Think about it this way. My PC's are bounty hunters working for the bounty hunter guild. Like, I could run the game by presenting the players with 10 or 20 choices of what bounties they wanted to go after. But even if I did that, I'd still have to invent the scenario. Currently they have been hired by an Imperial Prefect to investigate the disappearance of colonists on a frontier world. Now do the players want to know at the start why the colonists are disappearing? And remember, "We are bounty hunters" was a player driven tagline. The current scenario is running at like 22,000 words of notes plus maps, and most of that is documenting what happened before the PC's arrived and so therefore, what history exists for them to uncover so that they can make real choices based on their own investigation. I don't have a clue what they are going to do, but I do have to document very carefully what is there because the resulting story has to be internally consistent. You got 10 different disappearances and crime scenes and impacted families and communities that need time investment to describe. And, minor spoiler, there is actually an important element of the timing of the crimes that required a lot of work from me to get the outline of the past right. All that world building is necessary if I'm actually going to create a sandbox that also generates the big linked dramatic story that the original poster wants.
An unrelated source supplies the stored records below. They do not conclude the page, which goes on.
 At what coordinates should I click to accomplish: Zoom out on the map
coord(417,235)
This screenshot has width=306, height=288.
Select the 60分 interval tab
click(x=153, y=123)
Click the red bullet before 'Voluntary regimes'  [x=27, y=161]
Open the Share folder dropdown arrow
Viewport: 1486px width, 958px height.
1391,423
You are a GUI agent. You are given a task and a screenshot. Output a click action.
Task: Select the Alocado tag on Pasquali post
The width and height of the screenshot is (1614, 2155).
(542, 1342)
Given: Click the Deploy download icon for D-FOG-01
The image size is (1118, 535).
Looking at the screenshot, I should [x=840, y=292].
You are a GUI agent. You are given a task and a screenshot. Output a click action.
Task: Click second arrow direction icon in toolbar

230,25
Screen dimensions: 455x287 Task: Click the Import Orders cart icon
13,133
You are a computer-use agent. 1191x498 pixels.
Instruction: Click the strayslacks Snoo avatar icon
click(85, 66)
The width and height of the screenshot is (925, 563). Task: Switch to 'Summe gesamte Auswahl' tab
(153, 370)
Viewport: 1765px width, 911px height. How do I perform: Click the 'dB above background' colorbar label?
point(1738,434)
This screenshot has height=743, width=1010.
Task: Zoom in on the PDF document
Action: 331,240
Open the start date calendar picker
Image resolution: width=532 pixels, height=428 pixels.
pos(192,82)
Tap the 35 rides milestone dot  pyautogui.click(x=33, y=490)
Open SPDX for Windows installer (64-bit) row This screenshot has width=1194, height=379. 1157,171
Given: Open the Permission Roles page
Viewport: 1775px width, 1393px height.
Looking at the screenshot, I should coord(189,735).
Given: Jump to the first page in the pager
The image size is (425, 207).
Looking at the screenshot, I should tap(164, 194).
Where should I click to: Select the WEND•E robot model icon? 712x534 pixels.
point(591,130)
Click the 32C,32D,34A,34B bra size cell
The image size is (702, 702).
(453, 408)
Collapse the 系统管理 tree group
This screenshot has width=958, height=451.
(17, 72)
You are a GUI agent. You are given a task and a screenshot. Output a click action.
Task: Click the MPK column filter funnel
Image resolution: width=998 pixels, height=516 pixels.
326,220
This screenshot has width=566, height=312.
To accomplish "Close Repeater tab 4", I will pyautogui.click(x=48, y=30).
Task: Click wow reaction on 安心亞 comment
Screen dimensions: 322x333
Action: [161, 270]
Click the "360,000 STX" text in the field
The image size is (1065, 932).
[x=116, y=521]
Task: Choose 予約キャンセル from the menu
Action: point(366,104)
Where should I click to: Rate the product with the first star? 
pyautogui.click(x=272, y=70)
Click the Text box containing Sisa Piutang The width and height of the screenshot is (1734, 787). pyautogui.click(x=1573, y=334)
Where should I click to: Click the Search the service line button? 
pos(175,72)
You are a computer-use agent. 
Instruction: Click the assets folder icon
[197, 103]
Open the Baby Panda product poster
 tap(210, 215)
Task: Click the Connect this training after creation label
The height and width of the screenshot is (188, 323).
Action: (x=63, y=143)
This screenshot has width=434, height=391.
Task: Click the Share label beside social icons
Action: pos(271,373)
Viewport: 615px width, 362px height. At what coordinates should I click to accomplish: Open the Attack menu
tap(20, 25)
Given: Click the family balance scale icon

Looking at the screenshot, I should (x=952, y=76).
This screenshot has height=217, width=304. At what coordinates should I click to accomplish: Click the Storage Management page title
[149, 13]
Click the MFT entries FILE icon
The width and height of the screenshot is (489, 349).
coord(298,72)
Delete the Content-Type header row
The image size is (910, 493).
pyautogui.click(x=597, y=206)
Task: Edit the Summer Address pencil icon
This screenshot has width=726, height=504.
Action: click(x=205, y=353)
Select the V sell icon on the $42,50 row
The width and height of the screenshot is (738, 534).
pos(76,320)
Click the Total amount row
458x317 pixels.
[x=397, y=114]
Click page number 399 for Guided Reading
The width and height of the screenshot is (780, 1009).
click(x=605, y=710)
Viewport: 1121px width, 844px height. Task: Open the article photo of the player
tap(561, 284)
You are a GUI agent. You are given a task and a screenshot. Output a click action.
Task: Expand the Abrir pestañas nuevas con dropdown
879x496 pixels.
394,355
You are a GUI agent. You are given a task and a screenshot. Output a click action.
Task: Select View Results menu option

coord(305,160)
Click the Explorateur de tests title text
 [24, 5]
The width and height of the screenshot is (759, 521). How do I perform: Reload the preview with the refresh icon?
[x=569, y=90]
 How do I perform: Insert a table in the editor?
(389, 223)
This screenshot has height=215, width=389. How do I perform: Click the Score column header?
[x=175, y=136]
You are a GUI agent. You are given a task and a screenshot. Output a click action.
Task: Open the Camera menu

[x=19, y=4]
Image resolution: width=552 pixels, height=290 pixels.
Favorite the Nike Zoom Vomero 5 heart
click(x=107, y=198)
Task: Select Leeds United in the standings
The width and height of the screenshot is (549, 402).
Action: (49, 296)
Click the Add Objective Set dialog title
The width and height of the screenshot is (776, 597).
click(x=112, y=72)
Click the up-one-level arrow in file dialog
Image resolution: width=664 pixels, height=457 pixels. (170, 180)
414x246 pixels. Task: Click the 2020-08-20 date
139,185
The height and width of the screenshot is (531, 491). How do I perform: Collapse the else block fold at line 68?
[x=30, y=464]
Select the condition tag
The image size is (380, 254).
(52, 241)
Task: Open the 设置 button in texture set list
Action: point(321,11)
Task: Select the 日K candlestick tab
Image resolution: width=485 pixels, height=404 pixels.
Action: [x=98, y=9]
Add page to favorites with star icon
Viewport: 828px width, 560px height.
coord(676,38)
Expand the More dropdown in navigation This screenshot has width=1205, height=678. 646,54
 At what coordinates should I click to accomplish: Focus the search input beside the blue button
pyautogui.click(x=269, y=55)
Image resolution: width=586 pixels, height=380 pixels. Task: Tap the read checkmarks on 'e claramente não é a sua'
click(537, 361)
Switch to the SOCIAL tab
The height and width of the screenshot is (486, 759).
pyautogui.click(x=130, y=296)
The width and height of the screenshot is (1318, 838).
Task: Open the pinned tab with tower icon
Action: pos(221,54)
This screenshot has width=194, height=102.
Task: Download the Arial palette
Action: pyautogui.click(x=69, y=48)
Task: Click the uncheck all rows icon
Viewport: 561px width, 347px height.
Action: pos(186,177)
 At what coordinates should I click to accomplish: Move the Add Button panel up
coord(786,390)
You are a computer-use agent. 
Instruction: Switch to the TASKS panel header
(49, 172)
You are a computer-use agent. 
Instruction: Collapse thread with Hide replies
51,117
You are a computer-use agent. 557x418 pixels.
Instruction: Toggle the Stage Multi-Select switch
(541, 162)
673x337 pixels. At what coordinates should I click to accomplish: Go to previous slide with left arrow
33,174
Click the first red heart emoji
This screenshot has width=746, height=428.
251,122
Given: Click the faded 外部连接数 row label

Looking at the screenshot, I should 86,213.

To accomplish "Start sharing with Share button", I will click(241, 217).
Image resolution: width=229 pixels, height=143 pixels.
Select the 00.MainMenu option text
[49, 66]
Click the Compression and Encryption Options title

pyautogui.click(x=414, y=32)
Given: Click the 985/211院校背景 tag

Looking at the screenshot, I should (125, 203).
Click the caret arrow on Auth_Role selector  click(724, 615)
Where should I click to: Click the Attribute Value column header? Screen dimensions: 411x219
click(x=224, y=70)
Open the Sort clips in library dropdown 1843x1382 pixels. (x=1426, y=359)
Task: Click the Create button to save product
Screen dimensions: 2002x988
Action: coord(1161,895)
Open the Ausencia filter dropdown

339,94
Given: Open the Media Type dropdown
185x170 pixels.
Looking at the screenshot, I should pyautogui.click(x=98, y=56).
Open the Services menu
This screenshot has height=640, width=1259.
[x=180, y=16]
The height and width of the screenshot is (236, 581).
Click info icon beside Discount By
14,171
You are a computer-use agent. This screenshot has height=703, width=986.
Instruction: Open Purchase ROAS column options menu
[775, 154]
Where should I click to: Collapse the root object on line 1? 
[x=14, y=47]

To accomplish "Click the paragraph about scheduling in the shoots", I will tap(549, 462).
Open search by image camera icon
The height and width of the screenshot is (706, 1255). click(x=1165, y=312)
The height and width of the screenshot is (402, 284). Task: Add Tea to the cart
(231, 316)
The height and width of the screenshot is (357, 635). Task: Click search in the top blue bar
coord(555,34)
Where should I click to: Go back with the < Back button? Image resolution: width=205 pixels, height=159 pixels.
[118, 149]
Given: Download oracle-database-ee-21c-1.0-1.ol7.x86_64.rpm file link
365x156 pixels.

And this is just for a tiny world - on little corner of a planet in a little corner of a galaxy. The idea that I could ever detail the whole galaxy at such a level that like these complex linked narratives would just naturally emerge no matter what the players did is just impractical. But even if I did, very likely underneath the hood the resulting story would be almost entirely Illusionism, which is the opposite of what the OP says he wants. The idea that I could actually have a database of millions of bounties for the players to look through is just not practical. The idea that you just do this on the fly and not end up with either high illusionism or a series of small disconnected events is also impractical.

The underlying problem is that it's not that fun if the same person who introduces a problem is responsible for solving it. I mean that's the problem with a railroad - the GM both introduces the problem and sets the solution. But the reverse doesn't work either. You can't have the player both introduce the problem and its solution because then there is no drama. Like imagine the players deciding on why the colonists are disappearing and how they figured that out and how they resolved the story if they also wrote the backstory. Imagine the players creating the setting for them to explore. One of us has to be responsible for the backstory and the other responsible for the forestory, and the only way it works out is if the secret keeper writes the backstory and the player's choices creates the forestory. Someone has to decide where the orc and the pie are, and it works best if it's the player who wants to unravel the secret of the pie. It's up to the player to decide what they do about the orc and the pie, but they can't do both because what's the fun of declaring you win? And saying that the player should be able to decide that a dragon comes and eats both the orc and the pie doesn't really solve the problem here, especially in a game with more than one player.